Borderline Elementary

A collection of (scientific) thoughts

Data Carpentry Workshop at Iowa State University

It is always a great experience hosting and teaching data carpentry (and/or software carpentry) workshop at Iowa State University. Selfishly, this is because I am currently at Iowa State University, but also because we have many local instructors with great teach experiences and various teaching styles that I can learn from. Although it is a little bit delayed, I do want to summize some of the things we learned and maybe the experience could be useful for me as well as someone else in the future.

The worshop

The recent Data Carpentry workshop carried out at Iowa State University (August 11-12, 2016) was part of the training/orientation for P3 NSF fellows as well as current students in several inter-departmental program at Iowa State. Maryanne Moore has put lots of thoughts into the entire orientation program. Our audience ranged from fresh incoming graduate student (literally arrived a week beforehand) to existing graduate students experiencing the data monster. The workshop was led by Dr. Jin Choi and taught by Jin, Dr. Carolyn Lawrence-Dill, Renee Walton from Carolyn’s group, and myself. We were able to steal Julian Trachsel again for TA. It was a wonder team at the get-go!

The workshop was divided into Bash Shell session (the first day) and the R session (the second day). The course materials followed the 2015 Data Carpentry held at Iowa State University mostly (see here for last year’s materials). The changes include introduction to find and related exercises. For visualization part of the R, we shortened the introduction on ggplot2 and added a presentation on effective data visulation.

The feedback and thoughts

Overall, our audience loved it! They loved our enthusiasm and the materials. They also wanted more despite they had a 10 hour day on August 10th! Because of the broad background of our students, it was no surprise that we received many mixed feedbacks on the pace. We did notice that there were more polar opposite comments on the pace (i.e., some thought the pace was too slow, while some other thought it was too fast) for Shell session than R session, however. My hypothesis is that students have been exposed to R more due to course work (e.g., statistics) and research experience (e.g., figure making and literature searching), while Bash shell is frequently a background tool that were not mentioned. Because of the level of exposure, our audience is more adapted to the notation and jargon in R.

I also found it more challenging for the audience to truly appreciate the power of Bash shell in a day. I frequently think of Bash shell as a power tool that you can switch out parts (e.g., drill bits and screw drivers) for different purpose, while R is the ranch. This difference made the usage of R very apparent and purposeful at the same time, while to use Bash shell, one has to learn every single bits and know what project to do.

Because we had some extra time after the introduction of R, we introduced R function subset and merge and did a quick live coding to show how basic data rangling could be done in basic R. This was also later contrasted with the more complex functions in package dplyr. My thought was that it’s always good to introduce some functions come with R, because while they are extremely useful, the installation of high-end packages like dplyr could be tricky on some remote computers.

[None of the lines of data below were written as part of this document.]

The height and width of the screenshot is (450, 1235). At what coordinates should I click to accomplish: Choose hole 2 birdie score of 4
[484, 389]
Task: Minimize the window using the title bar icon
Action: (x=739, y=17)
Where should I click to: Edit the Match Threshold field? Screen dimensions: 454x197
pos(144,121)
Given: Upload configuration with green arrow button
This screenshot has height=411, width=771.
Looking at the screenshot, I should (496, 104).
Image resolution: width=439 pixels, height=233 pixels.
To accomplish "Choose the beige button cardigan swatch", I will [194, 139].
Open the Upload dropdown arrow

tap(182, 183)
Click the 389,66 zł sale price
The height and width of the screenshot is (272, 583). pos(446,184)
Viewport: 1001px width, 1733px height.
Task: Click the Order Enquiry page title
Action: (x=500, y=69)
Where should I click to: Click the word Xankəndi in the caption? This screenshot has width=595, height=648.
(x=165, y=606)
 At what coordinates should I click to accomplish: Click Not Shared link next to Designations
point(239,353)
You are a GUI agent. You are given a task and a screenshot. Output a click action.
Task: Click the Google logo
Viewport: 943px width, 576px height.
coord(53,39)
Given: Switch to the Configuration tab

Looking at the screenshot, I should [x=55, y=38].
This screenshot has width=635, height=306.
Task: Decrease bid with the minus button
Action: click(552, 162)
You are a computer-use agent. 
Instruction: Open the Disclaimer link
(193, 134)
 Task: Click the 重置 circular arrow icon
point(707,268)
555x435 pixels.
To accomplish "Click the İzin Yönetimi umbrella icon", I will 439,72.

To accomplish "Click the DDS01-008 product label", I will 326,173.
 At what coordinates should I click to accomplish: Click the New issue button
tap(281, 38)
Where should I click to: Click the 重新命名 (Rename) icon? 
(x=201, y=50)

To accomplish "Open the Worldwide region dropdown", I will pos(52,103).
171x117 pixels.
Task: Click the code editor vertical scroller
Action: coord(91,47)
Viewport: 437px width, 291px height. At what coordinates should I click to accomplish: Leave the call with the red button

Like always, our audience truly enjoyed the power of ggplot2. However, because we cut the introduction short, the students thought it would be good to explain the ggplot layers more to overcome the steep learning curve. Due to time constraints, we also removed the capstone topic we introduced last year, where we would show the students how to use a shell script to automate R graphing using ggplot2 over 100 files. However, Jin and I still believe this exercise is a great wrap up and emphasis on the power of Bash shell.

As for the new material this year, Carolyn’s presentation on how to present data was a hit! Everyone, including myself, learned so much about how to let the data tell the story effectively. The important detail goes from color selection, line graph angles for effective comparison (banking to 45 degrees), and figure/table captions. We thought it was a great addition.

Acknowledgement

The whole workshop would not be so successful without the planning and help of Maryann Moore. We greatly appreciate the supports (and delicious lunches) from the College of Agricultural and life sciences. We also thank the Department of Agricultural and Biosystems Engineering for generously letting us use the conference room. Finally but not the least, we thank Dr. Tracy Teal and Maneesha Sane for all of the support and help!